Xi Jinping et l’image abîmée de la Chine

...par Hélène Nouaille - Le 12/06/2021.

Source : ASAF
GEOPOLITIQUE : Xi Jinping et l’image abimée de la Chine

Branle-bas dans la presse européenne : le président américain Joe Biden est en Europe. Il a atterri le 9 juin au Royaume-Uni, le vieil allié. Au programme, après une rencontre avec Boris Johnson, réunion du G7 ce 11 juin en Cornouailles, puis sommet de l’OTAN à Bruxelles à partir de lundi 14 juin. Autour de quel thème ? « Biden vient dire à l'Europe de se ressaisir dans la course à la suprématie mondiale qui s'annonce avec Pékin », explique le Guardian britannique qui met en avant que « les États-Unis risquent d'être supplantés par la Chine en tant que première puissance mondiale d'ici quelques décennies, et que pour Washington cette idée est tout simplement consternante » (1).

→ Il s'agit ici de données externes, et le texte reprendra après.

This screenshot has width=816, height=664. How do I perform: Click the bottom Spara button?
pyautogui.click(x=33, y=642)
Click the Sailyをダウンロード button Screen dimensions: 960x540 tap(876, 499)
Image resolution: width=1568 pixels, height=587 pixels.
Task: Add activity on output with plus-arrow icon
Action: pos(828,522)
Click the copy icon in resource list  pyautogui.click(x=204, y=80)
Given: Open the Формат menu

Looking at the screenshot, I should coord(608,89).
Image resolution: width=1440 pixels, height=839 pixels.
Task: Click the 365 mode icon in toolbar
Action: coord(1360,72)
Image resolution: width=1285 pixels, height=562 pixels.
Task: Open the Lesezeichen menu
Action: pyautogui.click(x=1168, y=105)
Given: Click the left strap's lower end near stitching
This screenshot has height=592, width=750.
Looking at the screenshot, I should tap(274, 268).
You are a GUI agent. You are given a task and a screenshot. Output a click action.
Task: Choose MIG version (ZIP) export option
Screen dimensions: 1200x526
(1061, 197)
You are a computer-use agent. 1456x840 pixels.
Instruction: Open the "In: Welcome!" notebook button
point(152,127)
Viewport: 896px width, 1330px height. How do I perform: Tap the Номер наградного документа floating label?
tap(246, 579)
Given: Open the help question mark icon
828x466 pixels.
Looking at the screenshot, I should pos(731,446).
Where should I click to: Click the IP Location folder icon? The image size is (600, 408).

Ce qui est moins traité dans les médias, c’est la réflexion chinoise sur la situation du pays aujourd’hui : où en est la Chine de son rêve de « magistère mondial » ? Où en est son image ? Envisage-t-elle de tenir la même stratégie de puissance affirmée ?

Parce que l’offensive américaine est organisée, après Donald Trump, par Joe Biden. « L’une des premières décisions de son mandat aura en effet été de mettre en place un groupe de travail pour élaborer une stratégie plus ferme à l’endroit de la Chine, dont il est attendu que ses capacités militaires également celles des États-Unis à moyen terme » confirme Laurent Lagneau pour Opex360 (2). En notant que, le 9 juin, « le sénat américain a adopté un plan doté de 170 milliards de dollars afin de financer un effort ambitieux en matière de recherche et de développement… afin de contrer, là encore, la Chine ». En Europe – où il n’y a pas d’unanimité sur la question chinoise, on sait comment les Américains ont réussi à couler l’accord global sur les investissements promu par Angela Merkel – nous l’avons évoqué ici en mai dernier (3).

Du côté asiatique, la tension est montée entre Canberra et Pékin – l’Australie membre du QUAD (Quadrilateral Security Dialogue, créé en 2007) qui réunit les Etats-Unis, l’Inde et la Japon avec pour objectif, selon le communiqué conjoint d’après le sommet du 12 mars dernier (4), de garder « une région libre, ouverte, inclusive, saine, ancrée dans des valeurs démocratiques et non contrainte par la coercition ». Bien que la Chine soit son premier client, le gouvernement australien a pris diverses mesures contre Pékin (veto à une dizaine de projets d’investissements chinois dans les domaines miniers et industriels,  retrait du projet des Routes de la Soie, etc.). Ce à quoi les Chinois ont répliqué en bloquant leurs ports sans préavis, ou en multipliant les taxes sur les importations australiennes. Et, selon le Global Times chinois, en menaçant « d’envoyer des missiles sur l’Australie si celle-ci intervenait dans un conflit sino-taïwanais » - rien de moins (5).
Et si l’on regarde bien, on voit les Allemands eux-mêmes convenir d’un « partenariat stratégique » avec l’Australie : « Une déclaration commune à cet effet a été signée hier par les ministres des affaires étrangères des deux pays » signale le site allemand German Foreign Policy le 10 juin (6). « Le document se concentre sur l'expansion systématique de la coopération militaire et de l'industrie de l'armement et, outre le "renforcement des capacités dans la région indo-pacifique", prévoit la finalisation d'un "protocole d'accord pour un partenariat spatial militaire" entre Berlin et Canberra » (6). Sans oublier, à la mi-mai, les manœuvres conjointes (ARC21) avec des forces françaises, américaines et japonaises au large du Japon, simulant la reconquête d’une île.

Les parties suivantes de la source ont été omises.